# Canine Caviar Leaping Spirit Holistic Grain Free and Carna4 Grain-free Duck



## Cookie_chihuahua (Mar 17, 2015)

Do you guys have any experience with these two dry food? For the Carna4 it said grain free but it contains organic sprouted barley seed and organic sprouted flaxseed? My boy is allergies to grain, chicken, beef and maybe fish as well (except salmon). Right now he is on Acana grassland but the vet told us he still have a little bit of allergies so we are consider to switch to the other brand of food.


----------



## susan davis (Mar 25, 2011)

Most grain free foods have a 'binder' in them. Potatoes, peas, etc. You just have to read the ingredient list.


----------



## Cookie_chihuahua (Mar 17, 2015)

So which limited ingredients and grain free food you guys recommended?


----------



## susan davis (Mar 25, 2011)

I use Now, Fromm, and the honest kitchen.
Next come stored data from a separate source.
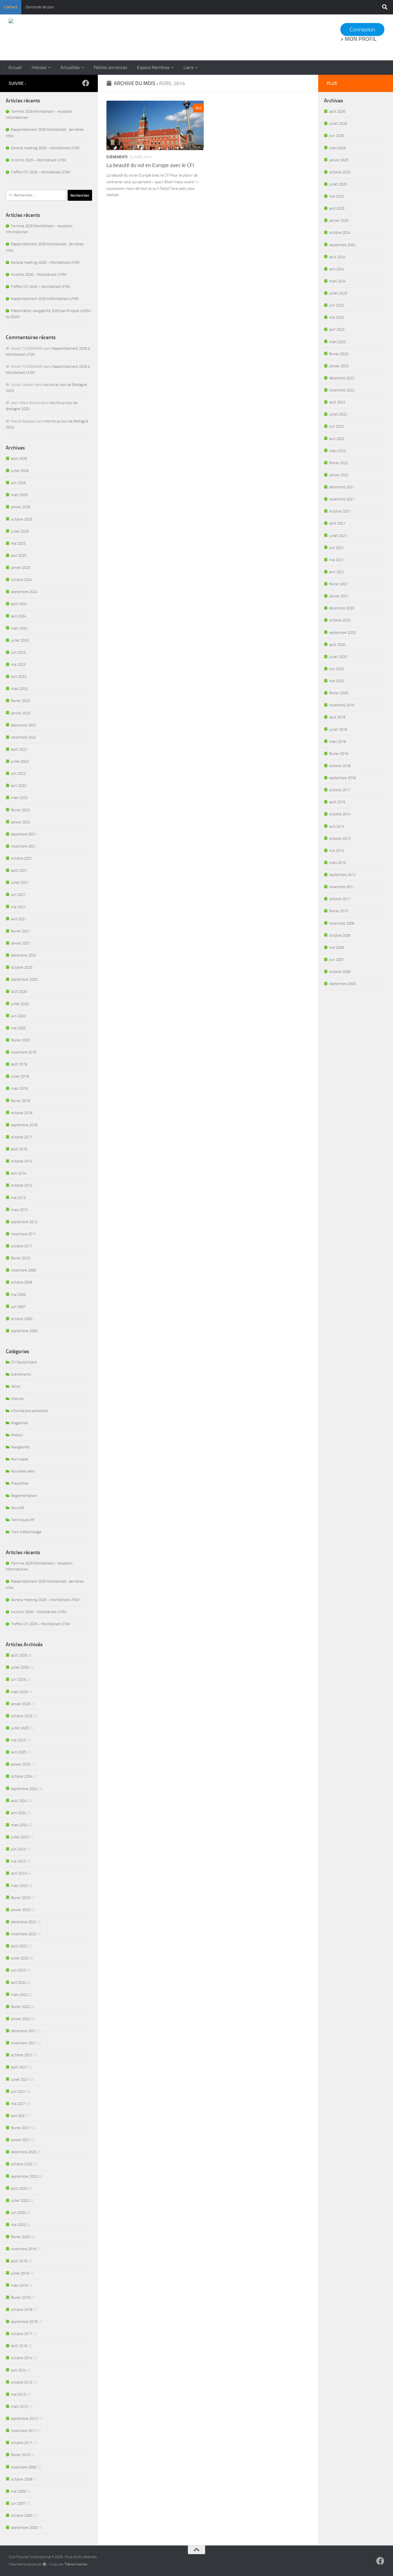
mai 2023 (18, 664)
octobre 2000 (21, 1319)
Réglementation (24, 1495)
Just read the ingredients.


----------



## Cookie_chihuahua (Mar 17, 2015)

susan davis said:


> I use Now, Fromm, and the honest kitchen. Just read the ingredients.


I did some research on Fromm and seen some bad reviews and there was a recall on March 2016 I think


----------



## Cookie_chihuahua (Mar 17, 2015)

Do you guys have any experience with Acana single?


----------